What is Regulatory Compliance?

Regulatory compliance is the set of organizational processes, policies, and procedures that support compliance with the laws, rules, regulations, requirements, and guidelines established by lawmakers in the jurisdictions in which the organization operates.

What is a Regulatory Requirement?

A regulatory requirement is a rule or law, legislated by a government, that creates a legal obligation for an organization and adds to its compliance burden.

A regulatory requirement as written may apply to all organizations who do business in a particular state or country, to organizations in a particular industry, or to organizations who engage in a particular kind of activity as part of their normal business operations.

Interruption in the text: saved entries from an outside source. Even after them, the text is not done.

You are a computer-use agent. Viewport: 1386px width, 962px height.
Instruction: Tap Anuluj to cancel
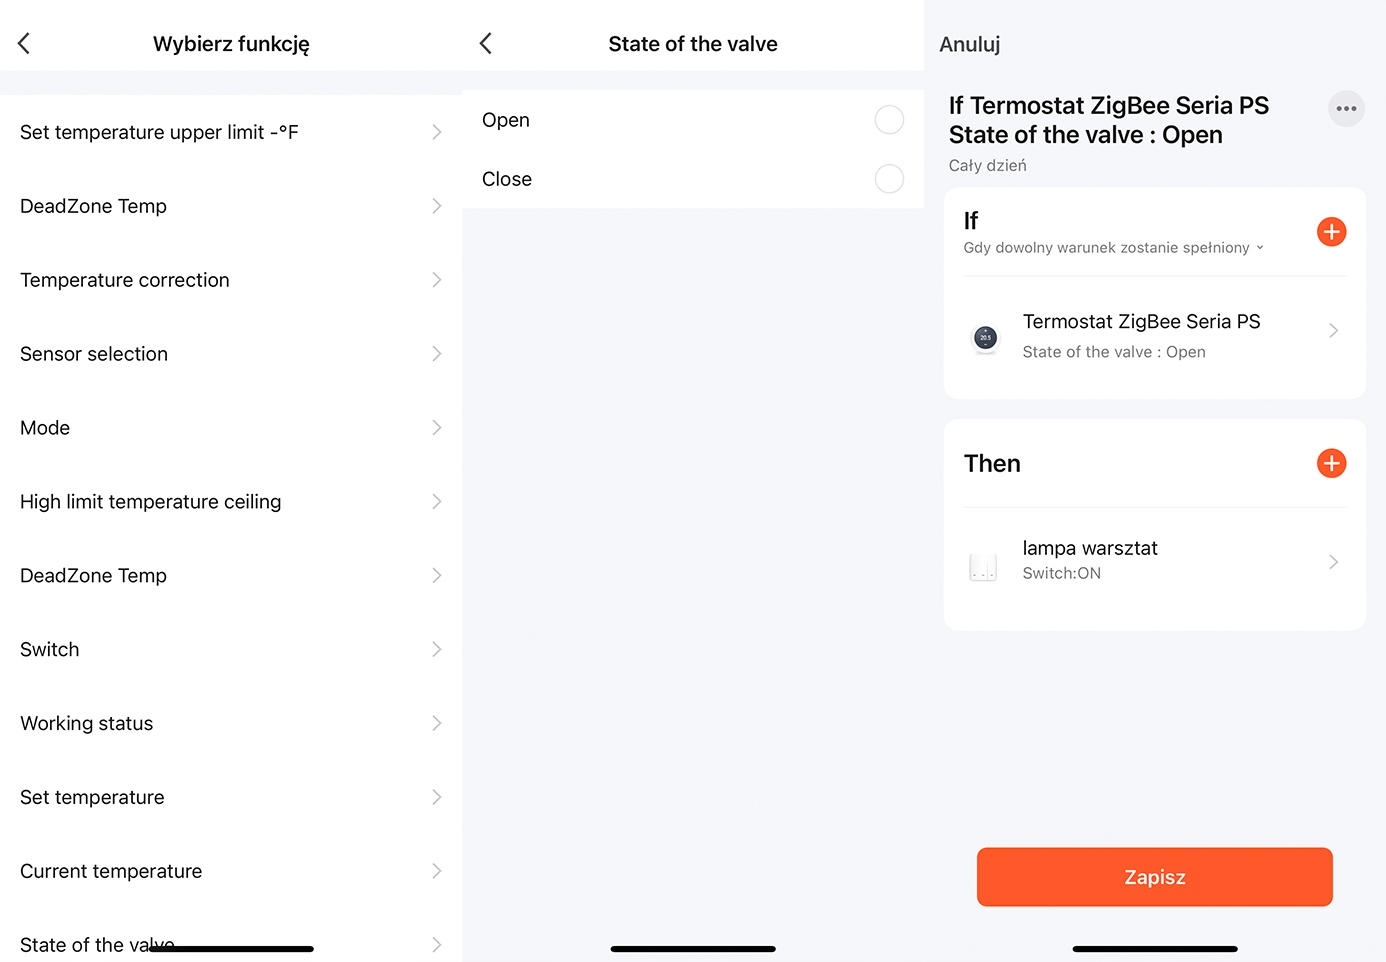click(x=969, y=44)
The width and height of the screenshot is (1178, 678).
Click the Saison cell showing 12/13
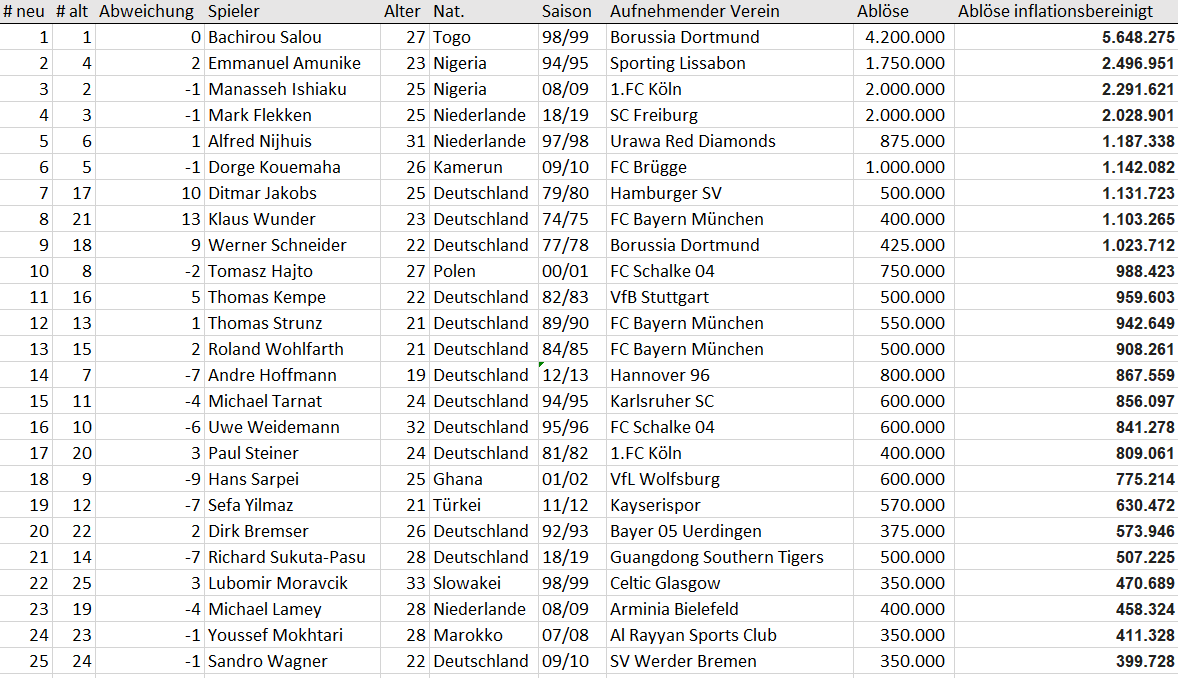tap(572, 375)
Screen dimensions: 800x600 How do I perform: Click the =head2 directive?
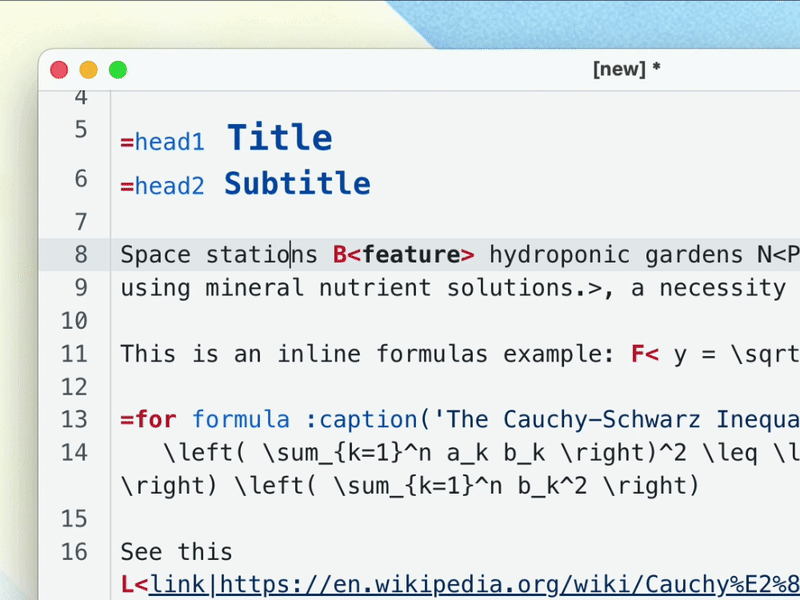pos(162,186)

The United States government includes many regulatory agencies with a mandate to oversee the activities of private companies in their respective industries. These include organizations like:

  • The Securities and Exchange Commission (SEC) – The SEC establishes and enforces regulations surrounding the buying and selling of securities in the United States.
  • The Federal Trade Commission (FTC) – The FTC establishes and enforces regulations that support a competitive marketplace and protect consumers from deceptive commercial practices.
  • The Food and Drug Administration (FDA) – The FDA is responsible for regulating food companies, cosmetics companies, and drug companies that distribute their products in the United States.
  • The Occupational Health & Safety Administration (OSHA) – OSHA develops and enforces workplace health & safety standards, administering hefty fines to non-compliant organizations.
  • The Federal Communications Commission (FCC) – The FCC establishes regulations for interstate and foreign communications via telegraph, telephone, television, and radio.

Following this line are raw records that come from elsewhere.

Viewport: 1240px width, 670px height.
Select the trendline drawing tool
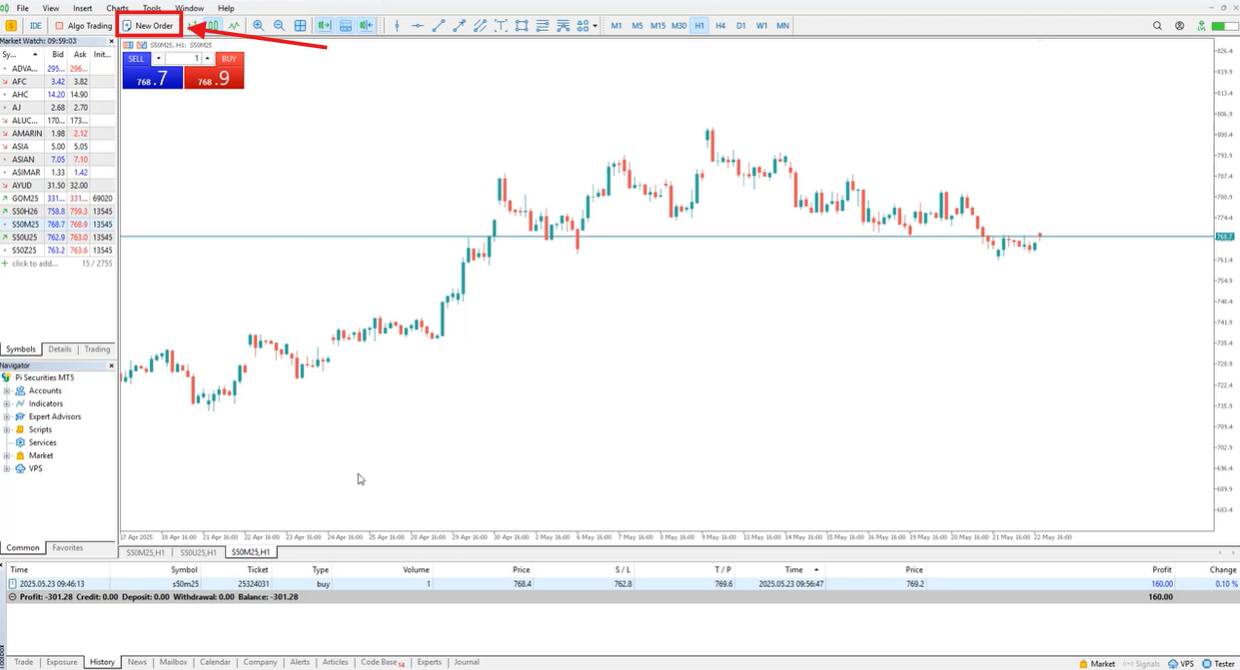438,25
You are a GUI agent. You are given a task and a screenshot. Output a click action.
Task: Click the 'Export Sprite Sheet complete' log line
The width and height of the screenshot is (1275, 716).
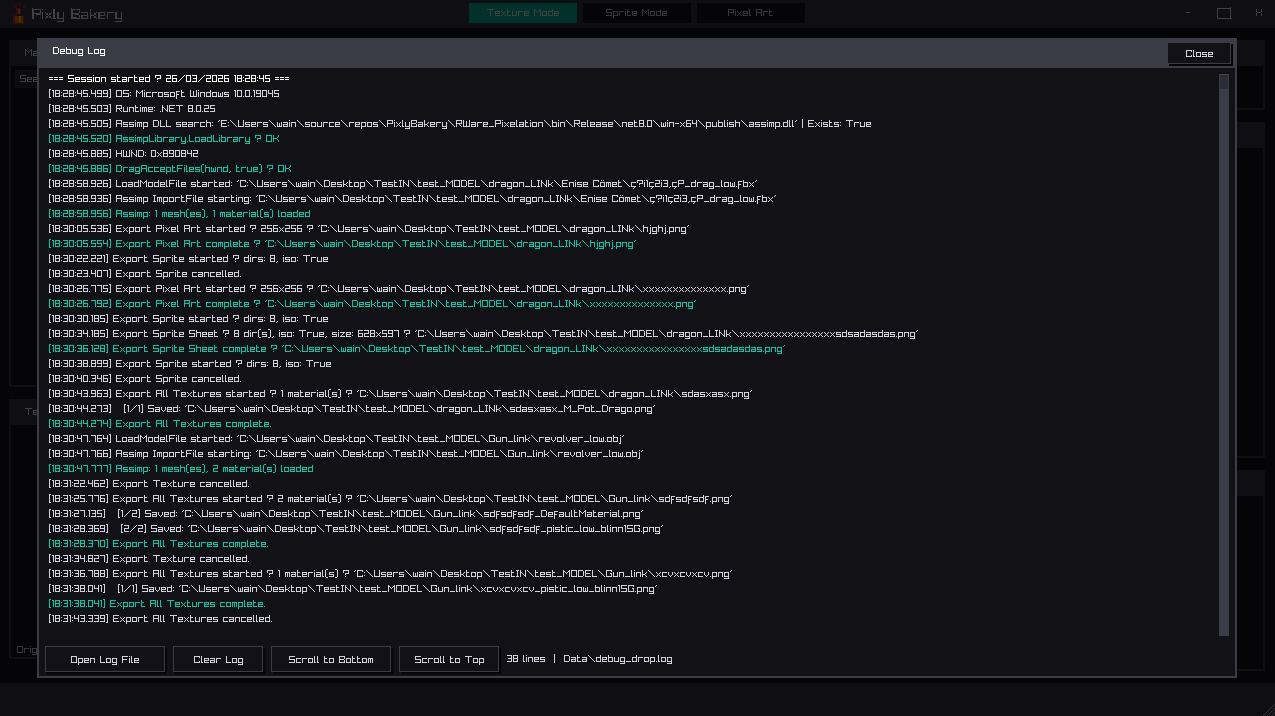pos(416,349)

Why is Regulatory Compliance Important?

Organizations who fail to meet regulatory compliance requirements can face substantial fines or penalties that depend on the exact nature of the offense. Government regulations also provide guidance that helps businesses succeed, and failure to comply often coincides with various kinds of business failures.

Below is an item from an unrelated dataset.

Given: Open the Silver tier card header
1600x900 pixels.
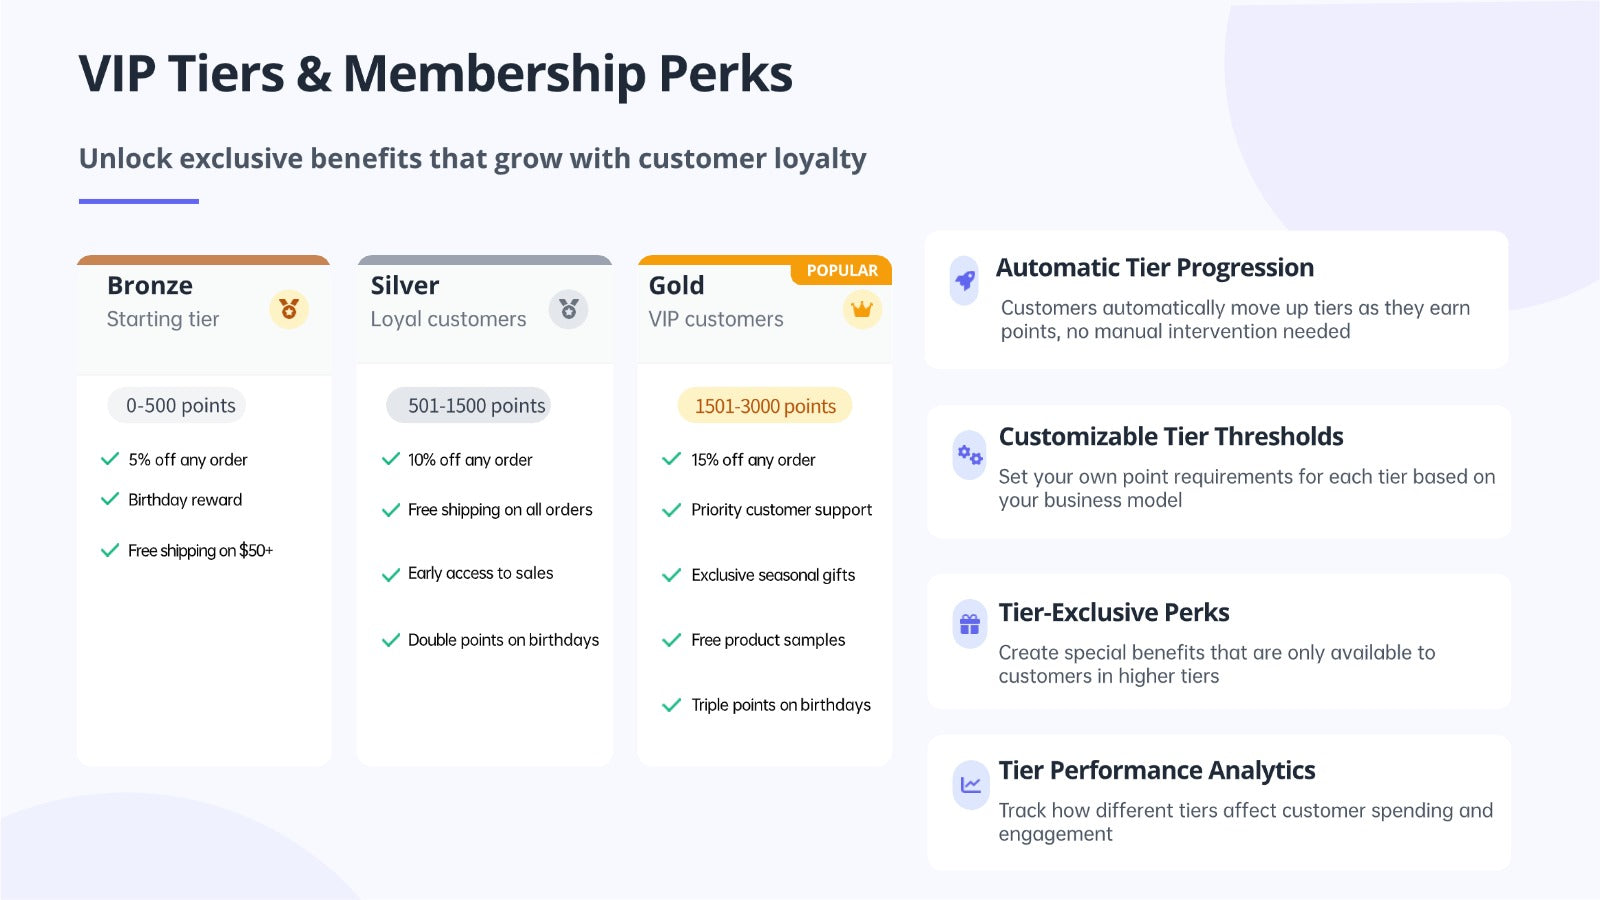Looking at the screenshot, I should (485, 309).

Other consequences of poor regulatory compliance can include:

  • Suspension or debarment from bidding on government contracts
  • Damage to the organization’s reputation as a trustworthy business partner
  • Individual penalties or jail time for individuals who intentionally violate the law
  • Disruption to business operations caused by investigations or legal proceedings

What are Examples of Regulatory Compliance?

We can point to a variety of regulations that impact most corporations operating in the United States, such as:

  • The Dodd-Frank Act – This act restricts the investment activities of some banks, limiting speculative trading and requiring some banks to increase their reserve requirements.
  • The Sarbanes-Oxley(SOX) Act – The SOX act creates regulatory compliance requirements for how corporations certify their financial reports, how internal controls and reporting methods are established by financial auditors, and corporate record-keeping.
  • The GDPR – The European GDPR creates regulatory compliance requirements for corporations who collect data from citizens of the European Union.

How Do Companies Ensure Regulatory Compliance?

Companies ensure regulatory compliance through a number of activities, including:

  • Working to understand the regulatory landscape for their industry and the jurisdictions in which they operate.
  • Working to understand new regulatory compliance requirements as they materialize.
  • Establishing and adopting policies, processes, procedures, and working methods to ensure compliance with the appropriate regulations.
  • Establishing measures to detect and prevent incidences of non-compliance within the organization.
  • Utilizing software technologies that automate compliance workflows and centralize management of compliance activities.